Vint, en 1963, l’entrée au collège, de filles ! Quitter la classe unique mixte, pour se trouver au milieu de trente-huit citadines, en 6e classique 1, seule interne de la classe, seule fille de paysan, confrontée aux réflexions peu délicates de certains professeurs, par exemple : « Eh bien mademoiselle, (tiens, on nous vouvoyait, à onze ans), puisque vous ne savez pas votre leçon, vous n’avez qu’à aller garder les chèvres ! ». J’avais sûrement plus de respect pour le troupeau familial que cette chère dame de la « haute » envers ses élèves. Elle me blessa au plus profond de moi. Autre épreuve avec une professeure de géographie essayant de me faire deviner les plantations possibles à l’ubac des montagnes ! Le mot ‘ubac’, beaucoup trop savant, étranger à notre occitan quotidien ! Je ne connaissais que la rue de l’Hubac à Digne, pourquoi ce nom ? Je l’aurais écrit rue « Delubac », c’était peut-être un autre Victor Hugo ou un Gassendi dont je n’aurais pas entendu parler… Devant ma proposition de réponse d’un quelconque végétal, elle se mit à hurler, disant :« Et votre père, il plante les pommes de terre à l’ombre ? ! ! ! ». Mon père ? Et là, l’estrade devient sables mouvants, je vire au rouge, honte, colère, larmes, ça y est, humiliation suprême, toute la classe sait d’où je viens ; la langue d’oc m’avait joué un tour !
L’humiliation peut être involontaire, l’humiliation peut seulement être un ressenti, l’humiliation de la condition, l’humiliation de l’ignorance, mais l’humiliation peut faire relever la tête. Heureusement, l’internat était alors le refuge de la communauté rurale bien comprise par les surveillantes qui en venaient aussi, leur condition modeste les contraignant à travailler pour payer leurs études.

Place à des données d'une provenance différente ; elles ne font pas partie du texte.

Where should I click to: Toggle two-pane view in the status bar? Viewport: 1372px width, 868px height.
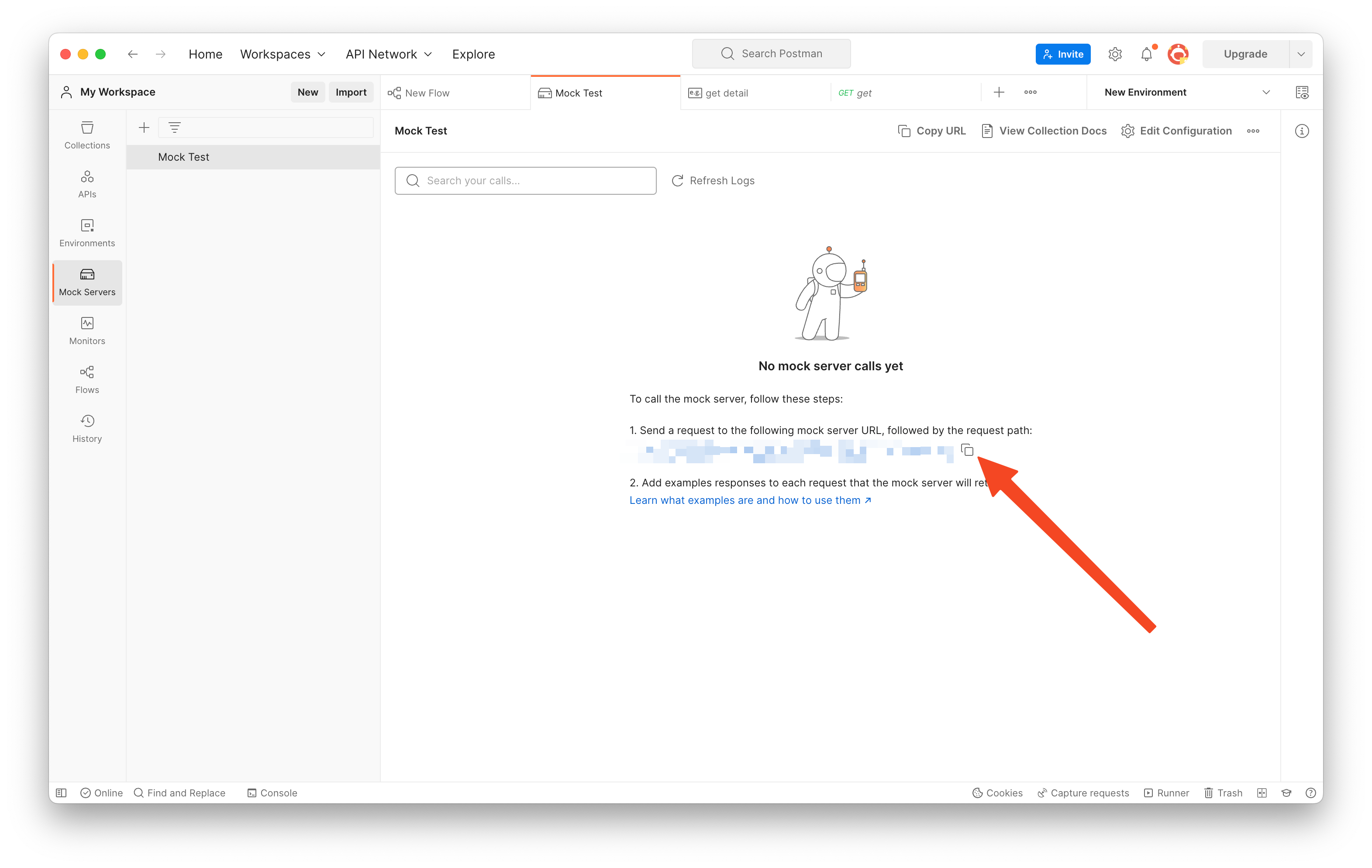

Longue période, bon an mal an, de l’adolescence consciente des injustices du monde, des privilèges scandaleux, des considérations liées au portefeuille et à la classe sociale, mais joyeuse, lycéenne soixante-huitarde et confiante dans la perspective des jours heureux. Le parler des grands-parents, n’avait plus beaucoup de place. Mais il demeurait cependant une trace profonde de ce qu’ils nous avaient apporté, comme la tendresse d’un secret affectueux et précieux.
Ces années-là, dans une société en pleine mutation, virent arriver à la campagne les néoruraux, pas forcément bien compris, pas toujours bien accueillis, à tort la plupart du temps. Ils sont devenus parfois les racines de la prise de conscience de la disparition de la langue et d’un mode de vie de bon sens.
Par ailleurs, en quelques rares occasions, une expression de connivence involontaire surgissait sans manières. Un exemple, au traditionnel bal masqué de la Saint Blaise, quand un cavalier mystérieux propose une danse endiablée dans une salle des fêtes plutôt marquée par le temps et vous crie dans l’oreille : « Es pas cloet ! ». J’apprends ainsi que tous les ‘clos’ de notre toponymie ne sont pas des enclos mais des lieux plats. Et la toponymie, vecteur raffiné de la langue d’oc, entre autres langues, intéressera beaucoup les petits élèves de Château-Arnoux, au gentilé de Jarlandins. Ce village, en raison d’une carrière d’argile, a abrité, montée de la Calade, rue Charge Rosse ou quartier Aquo de Girard, des potiers fabriquant des « gerles » ou « jarles ».
Arriva enfin le baccalauréat, l’étape ultime avant de quitter le petit monde de la petite ville des Basses-Alpes. L’option provençal est proposée avec le support Lou provençau a l’escolo. On est trois, dans tout le lycée, le plus important du département, à suivre les cours. Le professeur nous propose essentiellement de la version, inutile de parler de graphies, de chapelles, d’auteurs connus, on lit, traduit, écoute et répond. Les contes de Roumanille sont amusants, assez réalistes pour une Bas-alpine qui attrapera tous les points possibles à l’examen final. Elle apprendra plus tard qui était Roumanille et se servira tout de même de ses écrits à l’école élémentaire.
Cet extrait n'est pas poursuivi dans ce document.